Penale

Social-network, mai insultare l'avvocato accomunandolo al suo assistito

Dopo l'arresto dei responsabili di un grave episodio di violenza sessuale erano apparsi commenti dal contenuto offensivo e minatorio rivolto agli avvocati che avevano assunto la difesa degli indagati

di Pietro Alessio Palumbo

Quali che siano le frasi e locuzioni adoperate, il delitto di diffamazione può realizzarsi, quando esse abbiano capacità di ledere o mettere alla berlina l'altrui reputazione. Cosa questa che, secondo il comune sentire, si verifica anche nella forma dell'allusione e dell'insinuazione; atteso che l'intento diffamatorio può essere raggiunto anche con mezzi indiretti. Su queste basi secondo il Giudice per le Indagini Preliminari di Viterbo (ordinanza del 13 giugno 2022) deve ritenersi che abbiamo contenuto diffamatorio quei commenti sui blog o sui social network nei quali gli autori, augurando agli avvocati di finire in galera o ai loro familiari di fare la stessa fine delle vittime dei gravi reati in questione, in sostanza insinuano che il comportamento dei difensori sia riprovevole tanto quanto quello dei soggetti che assistono; così assimilando moralmente la figura del difensore a quella di chi si macchia di gravi reati.

Il caso esaminato
Nella vicenda il procedimento traeva origine dalla denuncia-querela sporta dal Presidente di Camera Penale. Nell'atto di querela veniva esposto che, a seguito degli arresti dei responsabili di un grave episodio di violenza sessuale, in calce ad alcuni articoli pubblicati sui noti quotidiani online erano apparsi commenti dal contenuto offensivo e minatorio rivolto agli avvocati che avevano assunto la difesa degli indagati. Commenti che mettevano a rischio, non solo della reputazione individuale dei legali coinvolti nel procedimento, ma persino della figura stessa dell'avvocato penalista quale garante del diritto di difesa. Il Pm avanzava richiesta di archiviazione. Di contrario avviso il Gip che ha ordinato al Pm di svolgere tutte le indagini necessarie, eventualmente avvalendosi della Polizia Postale.
Il Gip ha innanzitutto chiarito come pacifico che soggetti passivi del delitto di diffamazione sono anche gli enti collettivi e le associazioni. È infatti concettualmente ammissibile l'esistenza di un onore sociale collettivo, quale bene morale di tutti i soci, associati, componenti, membri, come un tutto unico, capace di percepire l'offesa. Vanno riconosciuti tre diversi interessi che possono essere lesi dal reato di diffamazione: l'uno, in capo al singolo, per quanto riguarda le offese dirette alla sua persona; un altro facente capo all'ente collettivo, relativamente alle espressioni offensive contro di esso dirette; ed infine un terzo interesse, facente capo alla categoria professionale.

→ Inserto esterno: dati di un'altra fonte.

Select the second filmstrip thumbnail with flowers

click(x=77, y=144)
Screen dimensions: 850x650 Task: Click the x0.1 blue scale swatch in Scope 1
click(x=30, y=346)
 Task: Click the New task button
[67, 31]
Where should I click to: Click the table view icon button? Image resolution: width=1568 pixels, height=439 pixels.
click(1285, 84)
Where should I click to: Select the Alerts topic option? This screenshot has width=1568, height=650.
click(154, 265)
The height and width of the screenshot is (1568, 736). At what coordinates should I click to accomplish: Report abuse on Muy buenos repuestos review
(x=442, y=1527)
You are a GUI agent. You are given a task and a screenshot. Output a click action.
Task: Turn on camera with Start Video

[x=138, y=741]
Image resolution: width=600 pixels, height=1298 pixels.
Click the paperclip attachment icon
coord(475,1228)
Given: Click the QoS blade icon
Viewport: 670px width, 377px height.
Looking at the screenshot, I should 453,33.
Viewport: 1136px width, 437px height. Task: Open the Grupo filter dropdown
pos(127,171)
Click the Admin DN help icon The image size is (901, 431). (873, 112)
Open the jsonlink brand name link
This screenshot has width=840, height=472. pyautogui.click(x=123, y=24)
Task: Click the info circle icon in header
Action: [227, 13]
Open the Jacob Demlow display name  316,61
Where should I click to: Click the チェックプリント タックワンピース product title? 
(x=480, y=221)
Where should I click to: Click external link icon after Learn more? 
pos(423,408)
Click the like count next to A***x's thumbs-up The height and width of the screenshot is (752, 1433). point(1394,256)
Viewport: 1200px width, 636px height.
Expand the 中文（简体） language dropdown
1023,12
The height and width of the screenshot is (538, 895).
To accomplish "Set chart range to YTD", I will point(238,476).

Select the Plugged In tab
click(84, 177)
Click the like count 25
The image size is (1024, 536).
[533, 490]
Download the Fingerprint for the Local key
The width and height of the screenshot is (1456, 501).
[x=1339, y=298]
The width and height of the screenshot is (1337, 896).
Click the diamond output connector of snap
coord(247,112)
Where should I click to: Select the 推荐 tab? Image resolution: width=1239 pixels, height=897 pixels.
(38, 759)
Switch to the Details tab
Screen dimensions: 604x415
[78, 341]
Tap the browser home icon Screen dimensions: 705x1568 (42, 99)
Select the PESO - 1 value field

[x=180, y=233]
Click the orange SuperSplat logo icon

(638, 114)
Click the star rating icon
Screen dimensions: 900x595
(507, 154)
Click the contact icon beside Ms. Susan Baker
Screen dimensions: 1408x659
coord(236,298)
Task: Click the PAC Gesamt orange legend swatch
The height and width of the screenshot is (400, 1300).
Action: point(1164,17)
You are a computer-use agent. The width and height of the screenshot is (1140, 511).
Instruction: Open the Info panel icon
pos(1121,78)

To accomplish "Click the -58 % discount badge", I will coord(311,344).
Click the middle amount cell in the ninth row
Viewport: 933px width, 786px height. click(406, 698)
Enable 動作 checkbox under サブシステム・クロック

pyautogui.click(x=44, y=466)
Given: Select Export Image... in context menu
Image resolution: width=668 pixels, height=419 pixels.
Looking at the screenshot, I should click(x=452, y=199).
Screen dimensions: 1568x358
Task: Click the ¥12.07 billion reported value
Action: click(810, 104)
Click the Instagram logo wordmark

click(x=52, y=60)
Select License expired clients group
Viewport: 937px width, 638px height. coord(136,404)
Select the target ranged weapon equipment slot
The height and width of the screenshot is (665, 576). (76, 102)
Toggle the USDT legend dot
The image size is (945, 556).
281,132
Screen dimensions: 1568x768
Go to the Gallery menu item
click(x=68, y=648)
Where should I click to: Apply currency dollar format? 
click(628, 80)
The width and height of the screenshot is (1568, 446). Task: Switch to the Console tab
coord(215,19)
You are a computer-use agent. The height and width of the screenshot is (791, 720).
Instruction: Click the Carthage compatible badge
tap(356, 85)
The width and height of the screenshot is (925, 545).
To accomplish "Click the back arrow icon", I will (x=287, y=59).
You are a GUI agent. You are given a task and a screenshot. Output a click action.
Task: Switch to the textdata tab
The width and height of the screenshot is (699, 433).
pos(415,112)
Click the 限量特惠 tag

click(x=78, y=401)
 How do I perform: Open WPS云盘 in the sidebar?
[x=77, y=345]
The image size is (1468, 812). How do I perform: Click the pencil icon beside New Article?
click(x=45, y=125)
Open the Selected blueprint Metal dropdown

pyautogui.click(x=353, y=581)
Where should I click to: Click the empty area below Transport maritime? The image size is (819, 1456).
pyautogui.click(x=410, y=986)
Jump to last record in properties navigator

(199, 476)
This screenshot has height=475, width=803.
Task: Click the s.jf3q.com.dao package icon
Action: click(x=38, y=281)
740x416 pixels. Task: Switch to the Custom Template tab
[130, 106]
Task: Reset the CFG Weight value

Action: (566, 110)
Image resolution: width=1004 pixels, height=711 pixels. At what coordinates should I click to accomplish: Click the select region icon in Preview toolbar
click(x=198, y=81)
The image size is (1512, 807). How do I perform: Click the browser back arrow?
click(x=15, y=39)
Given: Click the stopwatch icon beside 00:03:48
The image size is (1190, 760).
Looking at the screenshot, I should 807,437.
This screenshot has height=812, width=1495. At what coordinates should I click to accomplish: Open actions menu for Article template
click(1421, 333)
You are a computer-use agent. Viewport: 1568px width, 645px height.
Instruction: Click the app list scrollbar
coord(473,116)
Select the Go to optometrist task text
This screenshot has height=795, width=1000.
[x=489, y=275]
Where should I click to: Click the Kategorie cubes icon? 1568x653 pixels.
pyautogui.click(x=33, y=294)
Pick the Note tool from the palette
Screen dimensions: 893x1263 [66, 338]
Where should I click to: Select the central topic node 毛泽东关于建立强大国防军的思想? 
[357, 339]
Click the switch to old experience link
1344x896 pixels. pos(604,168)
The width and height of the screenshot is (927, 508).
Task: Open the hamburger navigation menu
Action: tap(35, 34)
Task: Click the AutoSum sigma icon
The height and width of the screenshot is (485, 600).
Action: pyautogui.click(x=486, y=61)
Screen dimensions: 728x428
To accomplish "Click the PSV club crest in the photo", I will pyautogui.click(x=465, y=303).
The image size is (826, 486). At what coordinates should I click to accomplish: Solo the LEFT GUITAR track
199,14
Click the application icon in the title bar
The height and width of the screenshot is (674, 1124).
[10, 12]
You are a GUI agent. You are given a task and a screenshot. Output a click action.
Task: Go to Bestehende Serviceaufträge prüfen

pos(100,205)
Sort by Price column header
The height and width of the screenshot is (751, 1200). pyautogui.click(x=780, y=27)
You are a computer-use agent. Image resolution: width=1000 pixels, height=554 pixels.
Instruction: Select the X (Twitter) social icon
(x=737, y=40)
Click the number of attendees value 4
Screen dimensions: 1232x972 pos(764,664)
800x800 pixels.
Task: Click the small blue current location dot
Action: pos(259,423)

E tale ultimo interesse di categoria non coincide, in concreto, né con la somma degli interessi dei singoli, né con l'interesse dell'ente; trattasi di un interesse collettivo, di cui è comunque portatore l'ente esponenziale.
Secondo il Gip in casi come quello in questione, l'offesa, oltre che ai singoli difensori, viene arrecata anche alla categoria cui appartengono. Analoghe invettive, infatti, avrebbero potuto essere rivolte a chiunque avesse svolto il medesimo incarico per garantire l'esercizio del diritto inviolabile e costituzionalmente garantito di difesa; che il nostro ordinamento riconosce, in primo luogo, proprio ai soggetti indagati-imputati, per i quali il difensore viene nominato anche d'ufficio. È configurabile, pertanto, un'offesa ad un bene morale percepibile da più soggetti, in quanto appartenenti ad una determinata categoria, ovvero, quella degli avvocati penalisti. Ecco perché in vicende come quella in parola può ritenersi che la querela possa essere legittimamente presentata dalla Camera Penale stessa; che evidentemente ha, tra i suoi scopi statutari, anche quello di tutelare la dignità, il prestigio ed il rispetto della funzione del difensore. E ciò anche al fine di garantire che la difesa sia assicurata come diritto inviolabile in ogni stato e grado del procedimento e del processo; gli associati ben possono percepire i commenti denigratori come una offesa ad un bene morale comune della categoria cui appartengono.
Per altro verso – evidenzia il Gip – va affrontata la questione relativa all'esercizio (legittimo) del diritto di critica. Tale diritto, rappresentando l'esternazione di una opinione relativa a una condotta o ad una affermazione altrui, si inserisce nell'ambito della libertà di manifestazione del pensiero, garantita dalla Costituzione e dalla Convenzione EDU. E proprio in ragione della sua natura di diritto di libertà, il diritto di critica può essere evocato quale scriminante rispetto al reato di diffamazione. Tuttavia il limite della continenza formale postula una forma espositiva proporzionata, "corretta", vale a dire non sovrabbondante rispetto al concetto da esprimere; non trasmodante nella gratuita e immotivata aggressione dell'altrui reputazione. Per il Gip valicano tale argine della correttezza commenti sul web come "questi avvocati vanno condannati, sono tutti venduti" o "meritate la stessa sorte" o "in galera anche voi". Espressioni che – per il Gip - sono in grado di ledere la nomea e per ciò stesso il credito sociale del soggetto passivo e di tutta la categoria di appartenenza.